Begin Supplied material

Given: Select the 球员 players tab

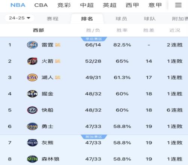Looking at the screenshot, I should [x=121, y=19].
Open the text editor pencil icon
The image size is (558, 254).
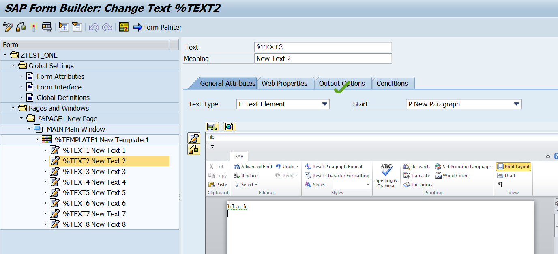[x=194, y=138]
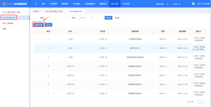The image size is (211, 107).
Task: Click the company logo in header
Action: (4, 4)
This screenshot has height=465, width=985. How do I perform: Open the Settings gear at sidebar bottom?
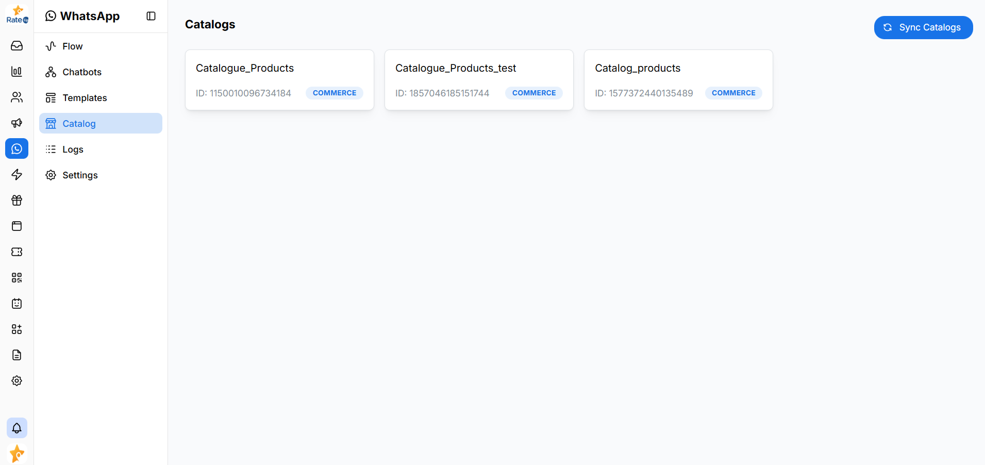[16, 380]
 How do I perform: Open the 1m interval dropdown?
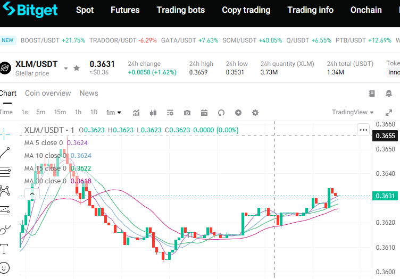click(x=113, y=113)

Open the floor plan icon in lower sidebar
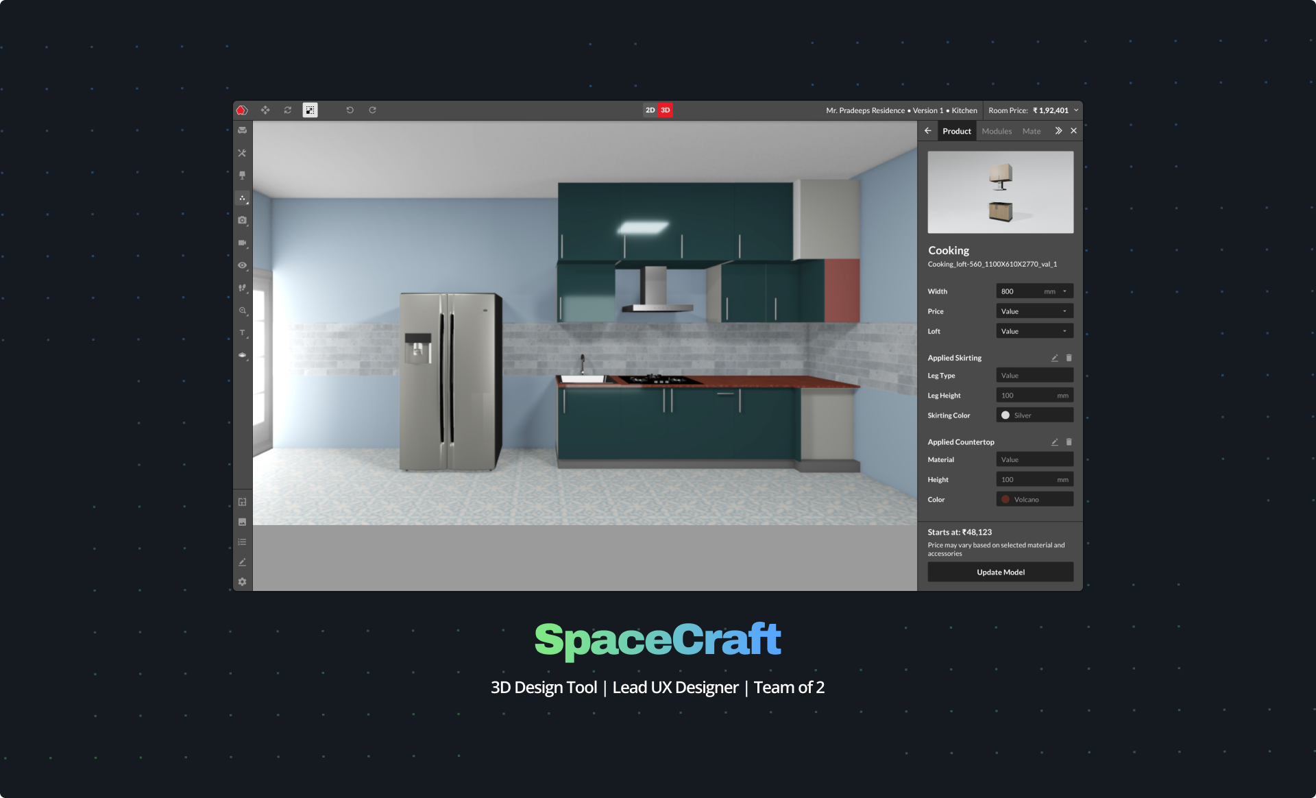coord(242,502)
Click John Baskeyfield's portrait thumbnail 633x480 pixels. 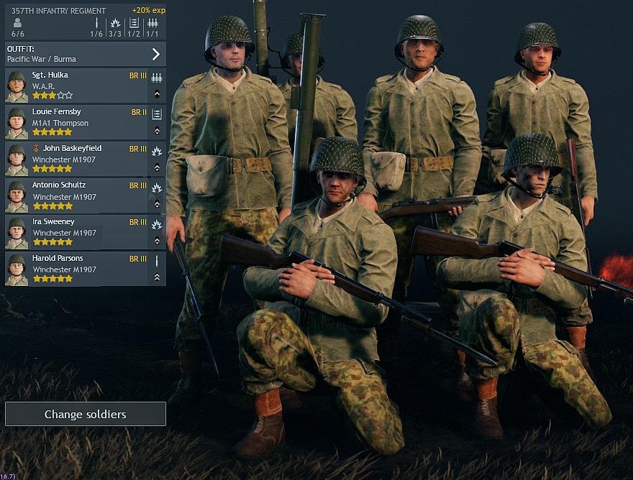tap(17, 160)
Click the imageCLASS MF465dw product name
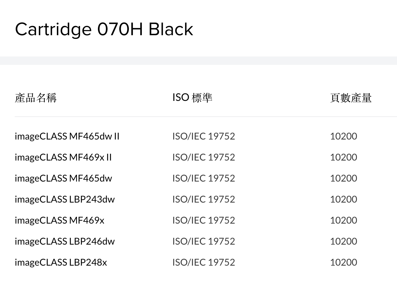This screenshot has width=397, height=289. 63,178
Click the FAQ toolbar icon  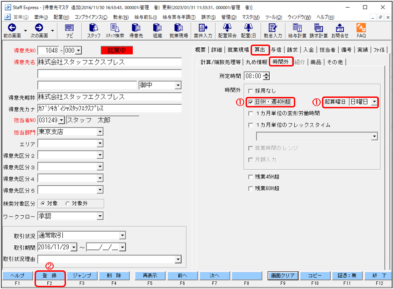point(362,30)
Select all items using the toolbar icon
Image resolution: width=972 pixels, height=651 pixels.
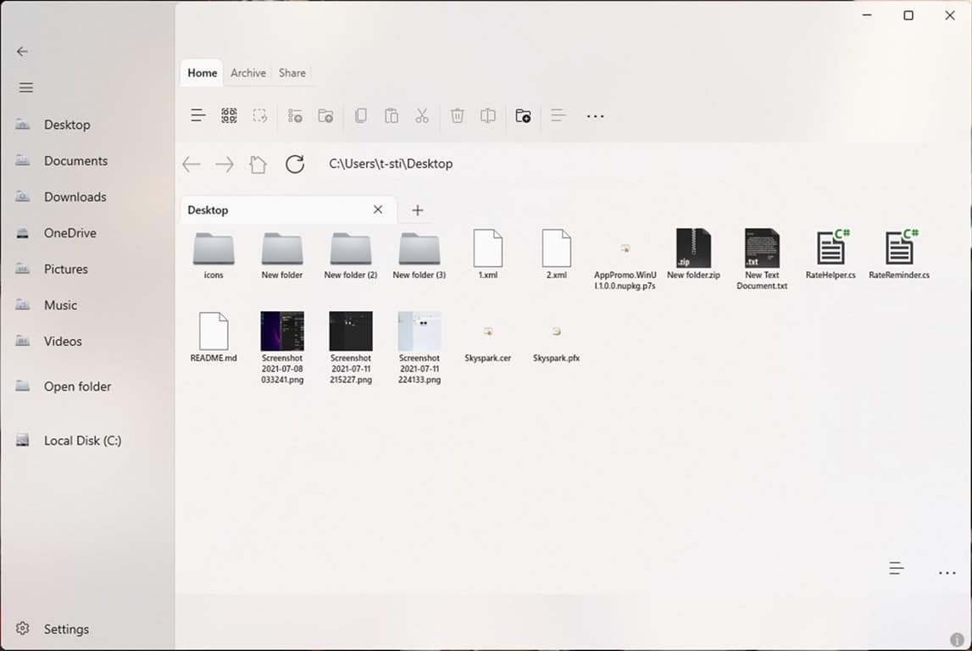pos(228,115)
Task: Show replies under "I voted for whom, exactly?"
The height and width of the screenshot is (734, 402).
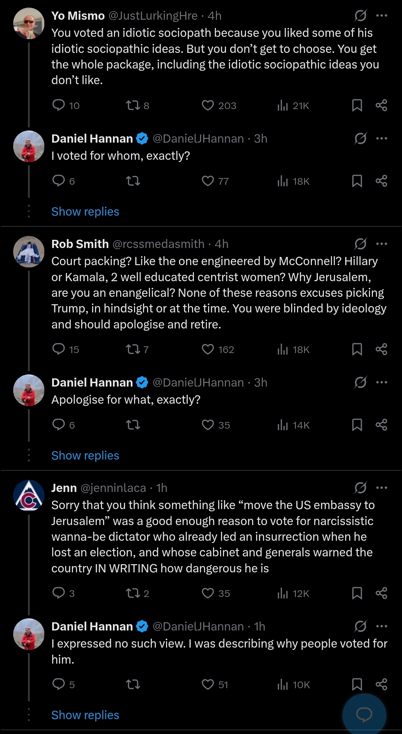Action: 85,212
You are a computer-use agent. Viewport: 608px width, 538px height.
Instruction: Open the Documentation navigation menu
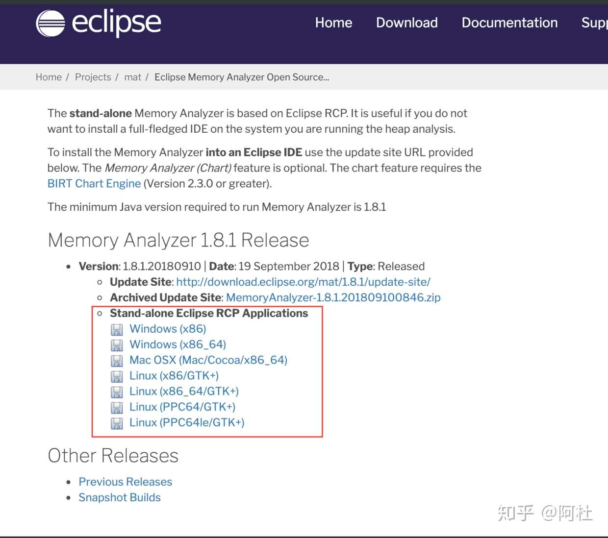(509, 23)
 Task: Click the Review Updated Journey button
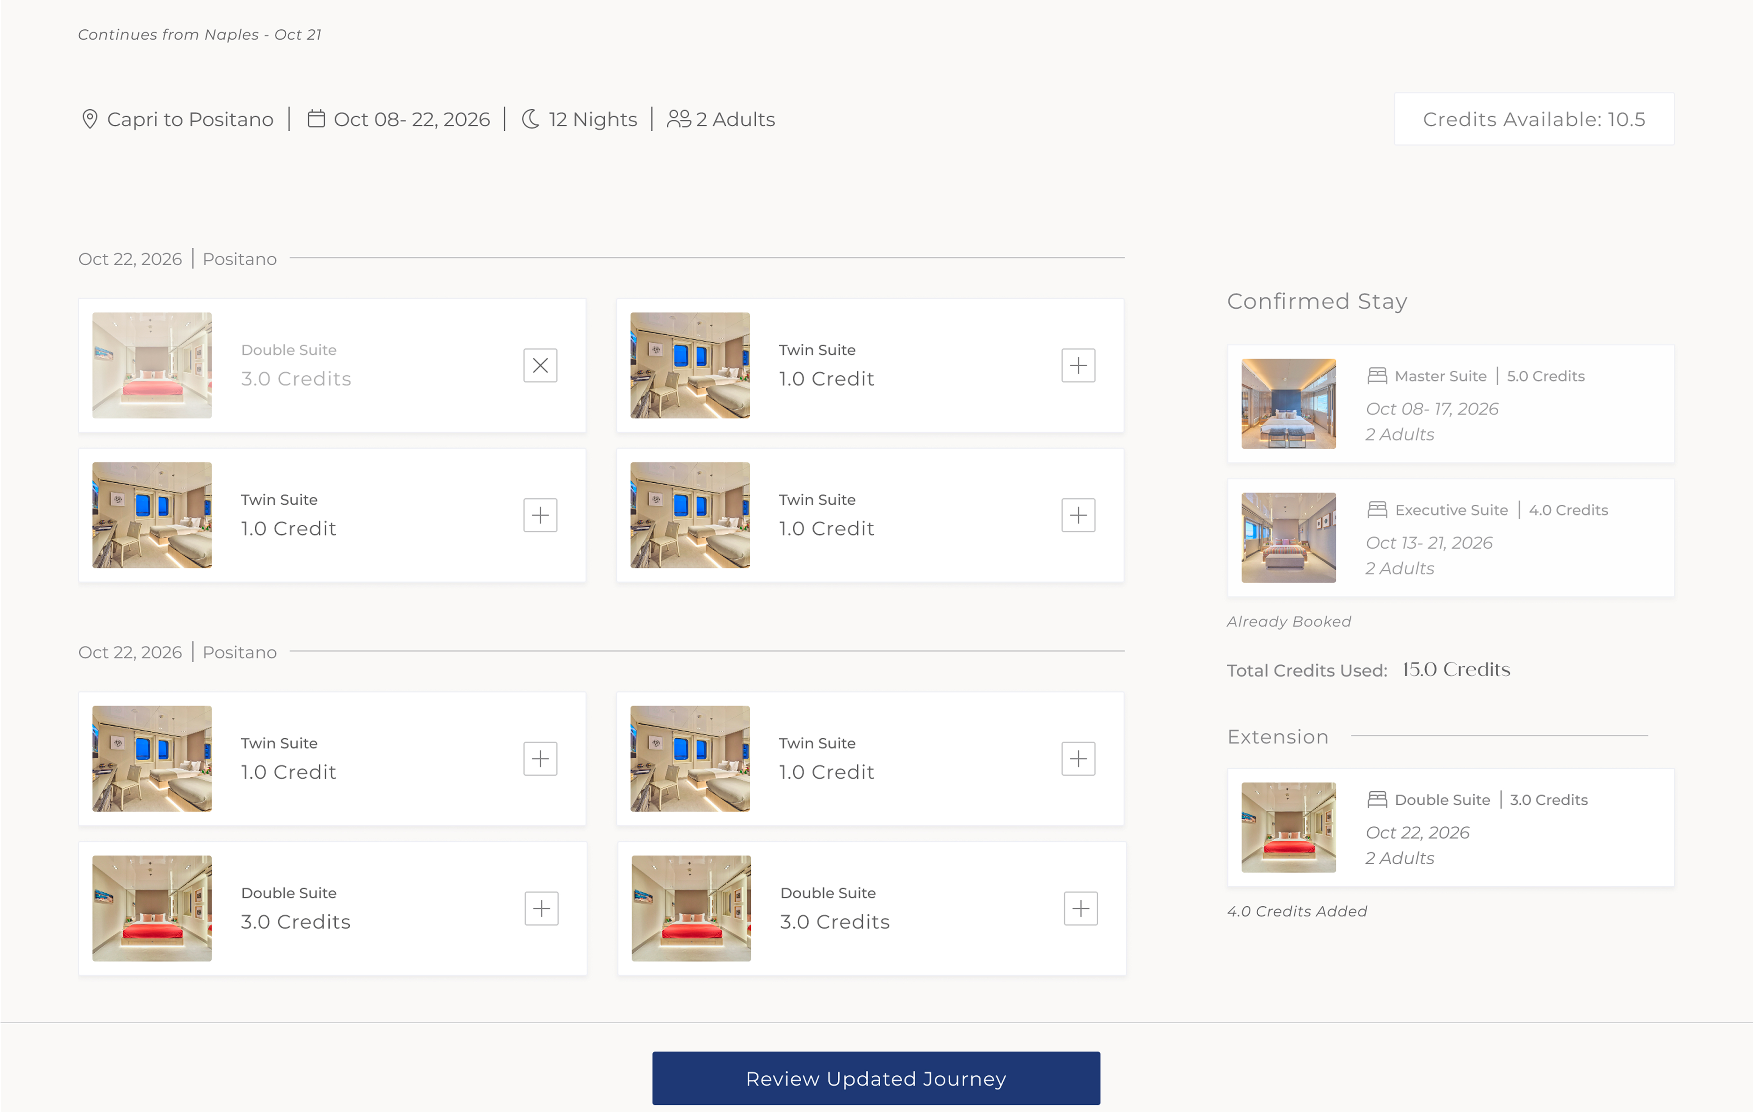point(876,1079)
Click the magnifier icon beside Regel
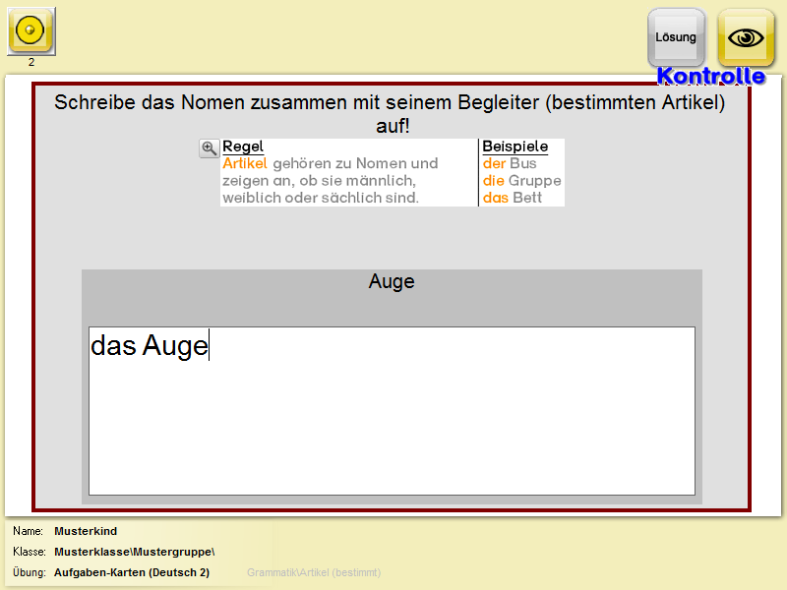787x590 pixels. tap(210, 148)
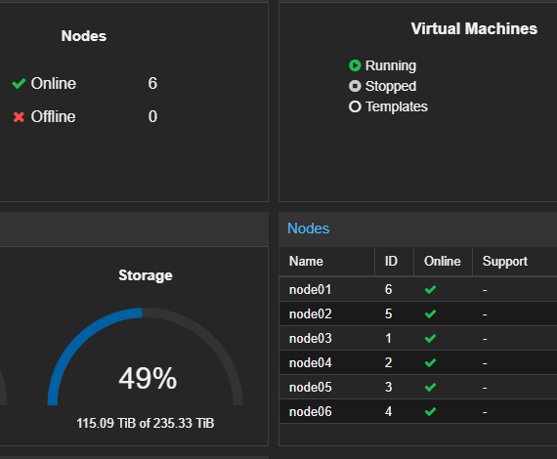
Task: Click the Stopped status icon
Action: (x=355, y=86)
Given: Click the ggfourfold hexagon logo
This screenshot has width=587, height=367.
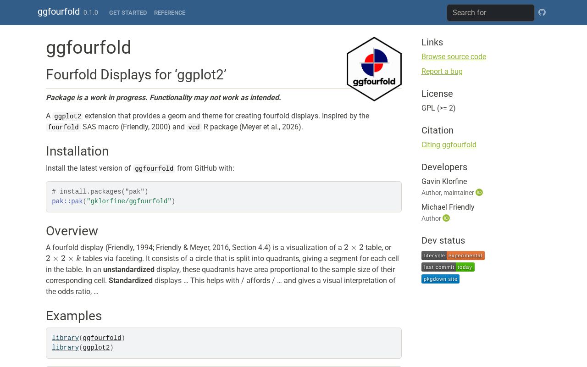Looking at the screenshot, I should tap(374, 69).
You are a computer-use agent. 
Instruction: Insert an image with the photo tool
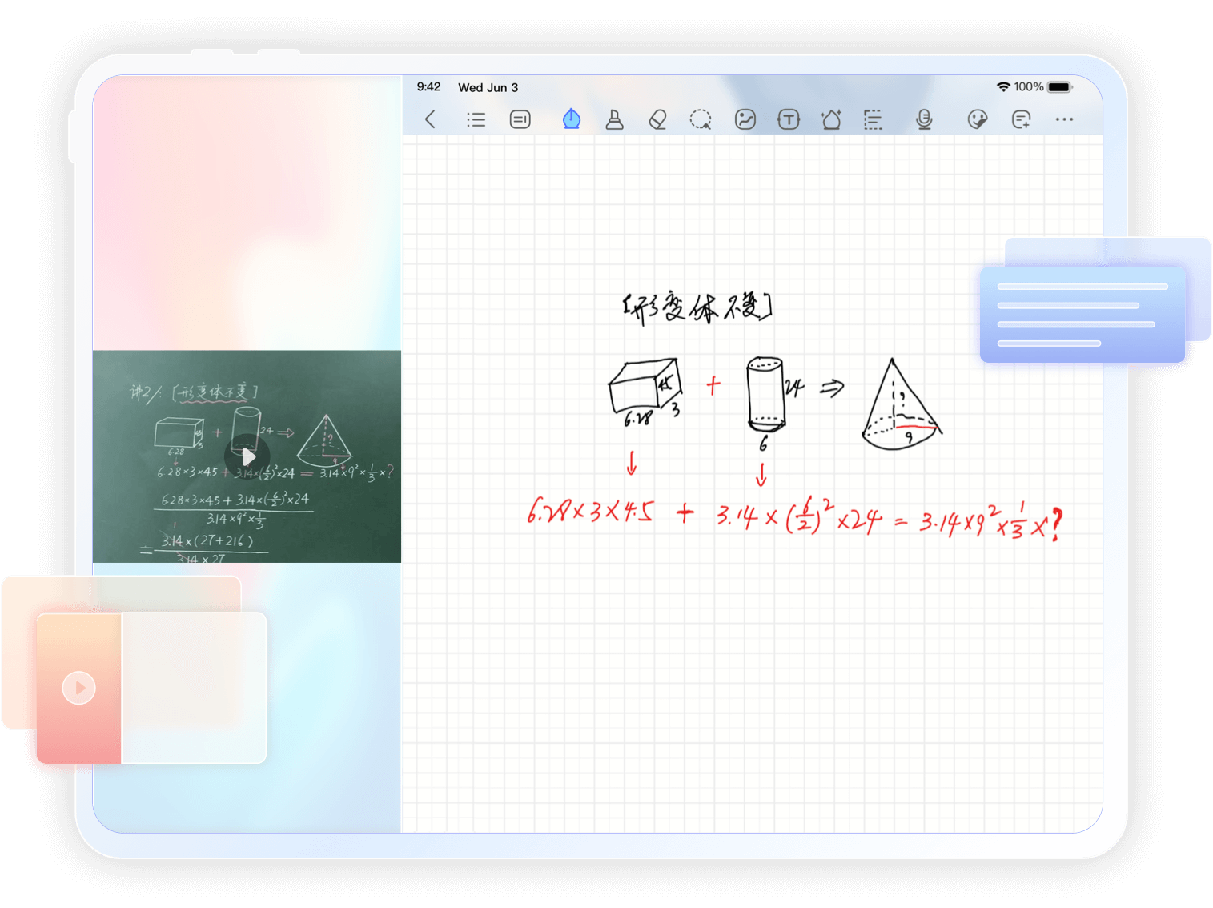click(745, 119)
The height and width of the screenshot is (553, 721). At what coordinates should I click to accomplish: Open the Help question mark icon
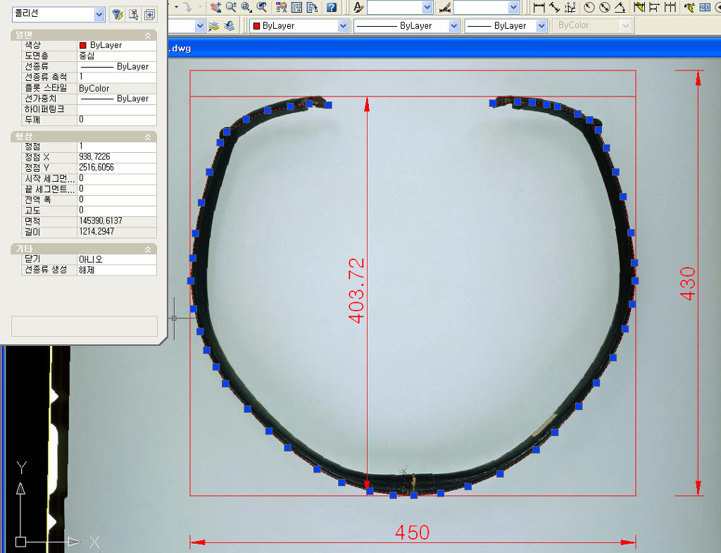pos(331,7)
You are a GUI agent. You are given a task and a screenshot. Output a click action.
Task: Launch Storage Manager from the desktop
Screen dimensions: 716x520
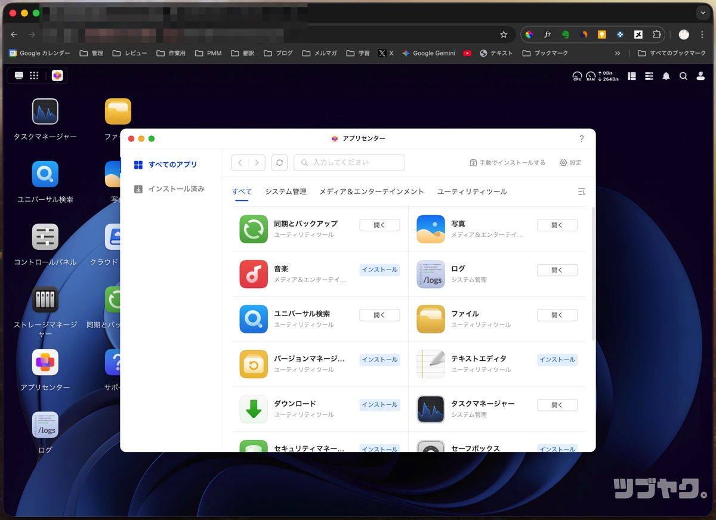click(45, 299)
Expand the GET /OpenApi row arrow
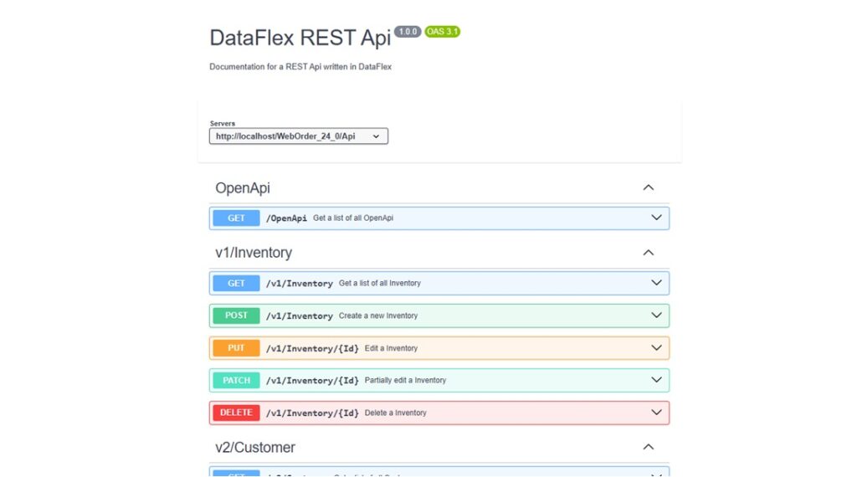 (656, 218)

End Supplied material

> The exercise: Please write out everything from the line containing "You are a GUI" down to the end of the listing above, leaving out the pictures.

> Correct result:
You are a GUI agent. You are given a task and a screenshot. Output a click action.
Task: Launch Storage Manager from the desktop
Screen dimensions: 716x520
click(45, 299)
Expand the GET /OpenApi row arrow
 (656, 218)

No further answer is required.